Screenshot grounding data
══════

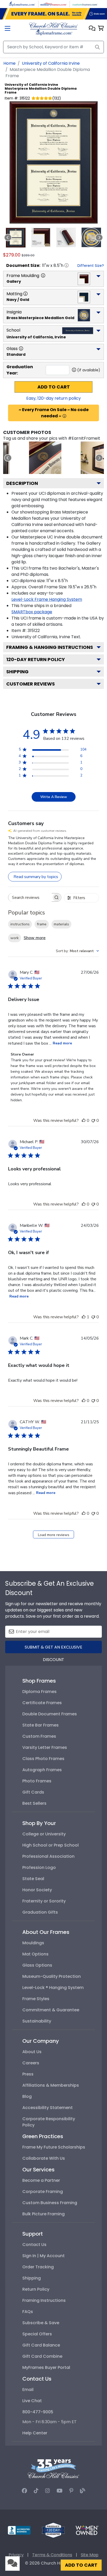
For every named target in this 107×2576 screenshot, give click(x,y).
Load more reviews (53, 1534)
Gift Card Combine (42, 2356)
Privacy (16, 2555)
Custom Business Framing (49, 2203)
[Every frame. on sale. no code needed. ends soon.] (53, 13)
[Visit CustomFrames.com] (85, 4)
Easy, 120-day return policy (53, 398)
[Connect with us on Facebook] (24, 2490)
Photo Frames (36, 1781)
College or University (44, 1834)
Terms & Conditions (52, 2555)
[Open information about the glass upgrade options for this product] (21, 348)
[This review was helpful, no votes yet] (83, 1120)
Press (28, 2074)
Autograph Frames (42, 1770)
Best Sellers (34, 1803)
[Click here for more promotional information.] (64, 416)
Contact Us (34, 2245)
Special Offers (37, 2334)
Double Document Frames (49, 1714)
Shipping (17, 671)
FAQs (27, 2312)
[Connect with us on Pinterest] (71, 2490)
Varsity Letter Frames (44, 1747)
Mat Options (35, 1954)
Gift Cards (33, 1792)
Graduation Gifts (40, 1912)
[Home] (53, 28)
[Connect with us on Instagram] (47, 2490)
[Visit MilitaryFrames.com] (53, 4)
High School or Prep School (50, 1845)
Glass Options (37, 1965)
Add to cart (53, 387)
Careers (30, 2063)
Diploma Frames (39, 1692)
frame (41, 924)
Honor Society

══════

The problem
Lines with the string "information": say how many appear in the entries above, giving the number alone.

Output of the task
2